As well as statistical issues, I will discuss the role of the media and the role of university administrators in the affair. I argue that when anomalies are discovered in scientific work, the right
way to proceed is to discuss the anomalies openly in the scientific community. Possibly the worst
way to proceed, and I will try to explain why, is to bring the conflict into the realm of judicial or
disciplinary investigations by committees on scientific integrity. Let’s focus in the first place on the
integrity of the results, not on the integrity of the persons.
Anomalies
Leland Wilkinson
Statisticians usually consider anomalies to be identifiable through a process of looking for outliers.
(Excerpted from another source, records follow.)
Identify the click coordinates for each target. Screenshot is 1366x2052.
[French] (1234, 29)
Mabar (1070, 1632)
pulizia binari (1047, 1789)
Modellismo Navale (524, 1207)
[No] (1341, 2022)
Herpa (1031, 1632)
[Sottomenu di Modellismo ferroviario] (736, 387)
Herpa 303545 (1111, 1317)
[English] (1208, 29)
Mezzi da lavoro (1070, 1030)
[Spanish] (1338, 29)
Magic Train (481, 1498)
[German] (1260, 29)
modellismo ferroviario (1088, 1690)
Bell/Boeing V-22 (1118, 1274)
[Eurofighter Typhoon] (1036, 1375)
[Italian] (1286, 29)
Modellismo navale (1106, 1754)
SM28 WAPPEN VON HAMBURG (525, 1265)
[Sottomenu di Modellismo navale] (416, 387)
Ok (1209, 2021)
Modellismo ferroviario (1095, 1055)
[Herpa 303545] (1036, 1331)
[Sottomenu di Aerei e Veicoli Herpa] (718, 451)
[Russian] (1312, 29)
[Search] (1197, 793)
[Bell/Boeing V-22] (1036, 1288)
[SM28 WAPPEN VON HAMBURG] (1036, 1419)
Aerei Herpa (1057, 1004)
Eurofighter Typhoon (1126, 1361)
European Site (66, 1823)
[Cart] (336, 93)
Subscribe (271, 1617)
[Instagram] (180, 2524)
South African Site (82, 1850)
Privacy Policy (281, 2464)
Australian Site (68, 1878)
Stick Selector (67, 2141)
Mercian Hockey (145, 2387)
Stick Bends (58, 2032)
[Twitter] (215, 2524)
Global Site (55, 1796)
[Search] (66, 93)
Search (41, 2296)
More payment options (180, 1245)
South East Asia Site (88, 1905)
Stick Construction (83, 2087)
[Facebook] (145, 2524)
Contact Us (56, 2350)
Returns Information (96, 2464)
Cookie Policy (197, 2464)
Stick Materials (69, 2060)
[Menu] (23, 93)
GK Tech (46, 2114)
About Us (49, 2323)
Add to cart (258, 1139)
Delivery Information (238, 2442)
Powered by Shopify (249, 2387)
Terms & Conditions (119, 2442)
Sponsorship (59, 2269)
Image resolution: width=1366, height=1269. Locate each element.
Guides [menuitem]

Anomalies, however, are more general than outliers. Even for the restrictive case of points in a
real coordinate space, outliers can be considered anomalies but anomalies are not necessarily outliers. In this talk, I will explore this distinction and present strategies for recognizing anomalies in
pointwise data. Some of these strategies are motivated by the kinds of methods favored by Willem
Heiser and others at Leiden.
Henry A. Wallace (1988-1965): Agricultural Statistician (Econometrician) Extraordinaire
Lawrence Hubert
This talk is about Henry A. Wallace who was (among other positions he held) the U.S. Secretary of
Agriculture under Roosevelt and the New Deal (1933-1940), and Vice-President under Roosevelt
(1941-1945). Wallace demonstrated the absolute best practices in (agricultural) statistics and econometrics, including his time as the New Deal Secretary of the USDA. He demanded an evidencebased set of agricultural policies and practices (through statistics and data gathering) that helped
pull the U.S. out the the Great Depression. Wallace is arguably the single person responsible for
the first Department of Statistics in the U.S.; this is because of Wallace’s connections with George
Snedecor. Finally, Wallace was the lead architect in the development of numerical procedures (in
the 1920s) for solving the normal equations in large-scale multiple regression.